近年のMacworld Expo/東京は、出展するサードパーティがどんどん少なくなってきており、会場を回るのも楽になってしまいました。Expo/New Yorkでも出展者が少なくなっている傾向はあるようですが、予想していたほど極端ではありませんでした。ゆっくりと丁寧に回れば、2日ぐらいは十分に楽しめます。また、相変わらず来場者の数は多く、初日は大変な混雑でした(ただし、平日なので子供が少なかったような気がする)。老若男女、ノーネクタイのMacユーザが世界中から集合し、各ブースで、Tシャツ、バッジ、シール、デモCD-ROMの争奪戦を展開しています(笑)。Apple社がどんな状況であろうと、会場内の雰囲気はいつも明るいのが、この展示会の大きな特徴でもあります。会場を回ってみると、WACOM社など、まだMac OS 9環境でデモしている有名メーカもいくつかありましたが、ブースの半分以上は、Mac OS X環境で自社製品をデモしていたのではないでしょうか?老舗アプリケーションがバージョンアップによりMac OS X対応になったケースが目立ち、新規開発やUNIXやWindowsから移植されたアプリケーションのデモがそれに続いていました。それから、デモ用マシンとしてPowreBook G3やG4が多数使われていたのが印象的でした。デスクトップの凋落を、こんな場所でも実感できたと言う訳です。

Microsoftをはじめ、今回のExpoでMac OS X対応アプリケーションを発表したサードパーティの多くは、9月にMac OS X 10.1が出荷された時点で正式に発売を開始するようです。同業者として、現状の10.0.4環境を避けて通りたい気持ちは良く分かります(笑)。開発環境にしても、Metrowerks CodeWarrior 7.0が9月発売開始ですから、タイミング的にもそうなるのが自然でしょう。本当ならば、Mac OS X 10.1はWWDC 2001で発表されるべきバージョンであり、今回のExpoで正式出荷になるはずだったと思います。Apple社としては、サードパーティがMac OS X用アプリを多数販売することで、今回のExpoを盛り上げたかったのでしょうが、10.1を間に合わせられなかったのですから、これは自業自得ですね。ただし、多くのサードパーティがMac OS Xへの対応を進めていることを来場者に示すことはできたと思いますので、Expoとしてはまずまず成功だったのではないでしょうか?
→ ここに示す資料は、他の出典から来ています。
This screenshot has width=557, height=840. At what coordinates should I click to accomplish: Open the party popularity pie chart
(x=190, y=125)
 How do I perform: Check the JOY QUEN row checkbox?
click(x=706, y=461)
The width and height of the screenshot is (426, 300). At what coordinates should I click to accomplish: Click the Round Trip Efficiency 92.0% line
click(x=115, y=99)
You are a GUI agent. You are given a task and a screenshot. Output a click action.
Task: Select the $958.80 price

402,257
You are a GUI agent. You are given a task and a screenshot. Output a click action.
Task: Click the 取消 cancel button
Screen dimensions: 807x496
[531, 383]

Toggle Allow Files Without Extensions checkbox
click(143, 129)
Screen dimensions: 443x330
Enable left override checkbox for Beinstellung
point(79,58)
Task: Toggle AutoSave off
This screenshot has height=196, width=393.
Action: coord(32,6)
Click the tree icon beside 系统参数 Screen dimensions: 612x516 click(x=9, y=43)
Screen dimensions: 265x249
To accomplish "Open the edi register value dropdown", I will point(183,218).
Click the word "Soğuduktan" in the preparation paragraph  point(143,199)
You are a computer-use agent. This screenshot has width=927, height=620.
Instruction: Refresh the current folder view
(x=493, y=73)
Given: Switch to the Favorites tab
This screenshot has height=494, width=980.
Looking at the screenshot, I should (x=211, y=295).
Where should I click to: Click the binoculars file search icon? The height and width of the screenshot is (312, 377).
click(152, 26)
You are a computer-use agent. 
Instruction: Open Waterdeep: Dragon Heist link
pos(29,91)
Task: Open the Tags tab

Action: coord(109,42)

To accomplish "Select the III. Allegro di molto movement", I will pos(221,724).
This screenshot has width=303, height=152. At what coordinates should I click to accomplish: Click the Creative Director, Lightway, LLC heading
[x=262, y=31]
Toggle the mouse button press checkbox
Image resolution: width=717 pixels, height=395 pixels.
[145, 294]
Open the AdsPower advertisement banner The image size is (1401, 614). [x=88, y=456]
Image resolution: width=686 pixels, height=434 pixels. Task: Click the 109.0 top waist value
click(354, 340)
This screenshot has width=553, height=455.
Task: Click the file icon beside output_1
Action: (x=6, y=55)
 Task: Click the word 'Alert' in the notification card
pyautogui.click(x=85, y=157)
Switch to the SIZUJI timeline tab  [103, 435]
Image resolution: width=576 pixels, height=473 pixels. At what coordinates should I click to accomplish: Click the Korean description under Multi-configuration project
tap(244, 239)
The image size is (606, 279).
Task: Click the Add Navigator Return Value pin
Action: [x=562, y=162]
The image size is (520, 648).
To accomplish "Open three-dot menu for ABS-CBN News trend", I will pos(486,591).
お土産としてMac OS X10.1が入手できないと知っていたら(薄々感じていたけど)New Yorkは止めてParisにすれば良かったかなぁ?と思う今日この頃です(笑)。とにもかくにも、9月には期待を裏切らないMac OS X 10.1の登場を望みたものです。でないと、ソフトの作り手側の志気も気力も上がらないことは、今回のExpoが証明しているわけですので...。